Le lien avec le vélo : Près de la moitié des cyclistes à l'heure de pointe du matin sont des jeunes

46% des cyclistes à l'heure de pointe du matin en Flandre et à Bruxelles sont des enfants ou des adolescents qui roulent de manière autonome. C'est ce qui ressort d'une enquête menée par le Fietsersbond ou l'Union cycliste.

En plus de ces 46%, 6% d'enfants étaient transportés sur le vélo d'un adulte. Il s'agissait principalement de vélos-cargos (43%), de queues longues (25%) ou de sièges de vélo (22%).

Néanmoins, environ un quart des écoliers sont conduits à l'école en voiture, souvent sur de courtes distances, parce que les parents considèrent que la zone n'est pas assez sûre. C'est pourquoi le Fietsersbond plaide en faveur d'un environnement scolaire et d'itinéraires adaptés aux enfants.

Différence nette entre la campagne et la ville

De Fietsersbond souligne également la différence entre les jeunes cyclistes des zones rurales et ceux des villes. Dans les zones rurales, les jeunes enfants sont plus susceptibles de faire du vélo seuls : 24% des cyclistes étaient des enfants de l'école primaire, et 8% étaient même des enfants d'âge préscolaire. Dans les villes, 5% des cyclistes étaient des enfants de l'école primaire, et 2% étaient des enfants d'âge préscolaire roulant seuls.

Pour l'organisation, le vélo est le moyen idéal pour permettre aux jeunes de se déplacer librement. “Le fait de pouvoir sortir seul est crucial pour leur développement”, explique De Fietsersbond. “La question n'est pas de savoir si les enfants veulent faire du vélo, mais si nous leur offrons un environnement où ils peuvent le faire en toute sécurité.”

Le comptage a été effectué pendant quatre matinées dans 21 endroits en Flandre et à Bruxelles. Pendant la semaine de la mobilité en septembre, De Fietsersbond publiera un rapport plus complet avec des recommandations politiques locales.

“Feu vert pour tous les cyclistes”

Avec la nouvelle campagne “Feu vert pour tous les cyclistes”, De Fietsersbond, en collaboration avec G-sport Vlaanderen et Mobiel 21, vise également à souligner l'importance des aménagements pour les personnes à mobilité réduite.

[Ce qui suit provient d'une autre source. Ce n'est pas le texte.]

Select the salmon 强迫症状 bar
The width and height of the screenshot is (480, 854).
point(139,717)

Les personnes souffrant d'un handicap intellectuel ou physique, les aveugles et les malvoyants, ainsi que les personnes à mobilité réduite, ne peuvent pas simplement enfourcher un vélo ordinaire. C'est pourquoi, en Flandre par exemple, de plus en plus de personnes louent des vélos partagés adaptés, seules ou avec un accompagnateur.

Mais l'infrastructure cyclable n'est pas toujours adaptée à leurs besoins. La piste cyclable idéale en Flandre devrait avoir une largeur d'au moins 2 mètres dans chaque direction. Pour les personnes à mobilité réduite qui se déplacent en tandem, en fauteuil roulant, en pousse-pousse ou en tricycle, la largeur de la piste cyclable est également cruciale pour pédaler d'un point A à un point B en toute sécurité et sans souci.

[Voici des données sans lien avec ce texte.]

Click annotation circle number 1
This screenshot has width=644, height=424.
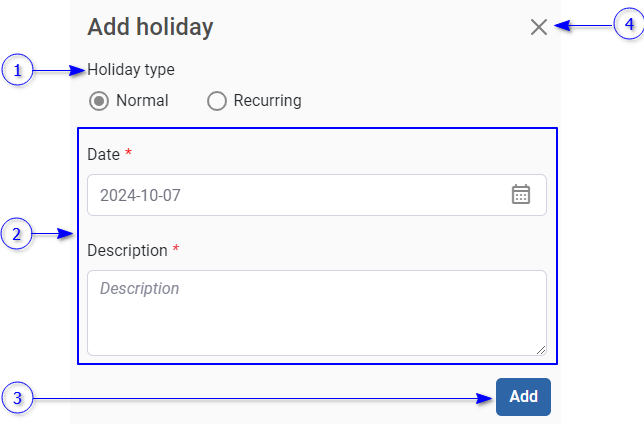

Pour rendre les vélos adaptés plus accessibles en Flandre, les organisateurs de la campagne se tournent vers les gouvernements flamand et fédéral. Par exemple, les vélos de plus d'un mètre de large ne sont pas autorisés sur les pistes cyclables standard - un problème que les organisations souhaitent également aborder dans le cadre de cette campagne. Les chiffres de 2024 montrent qu'un peu moins de 60% de pistes cyclables le long des routes régionales répondent aux normes requises.

La plateforme www.gfietst.be propose désormais 89 points de location où vous pouvez emprunter un vélo adapté en Flandre et à Bruxelles. La plateforme propose plus de 400 vélos adaptés et le site web a attiré environ 21 000 visiteurs uniques l'année dernière. D'ici 2040, G-sport Vlaanderen souhaite que chaque commune de Flandre et de Bruxelles dispose d'au moins un point de location Gfietst.be.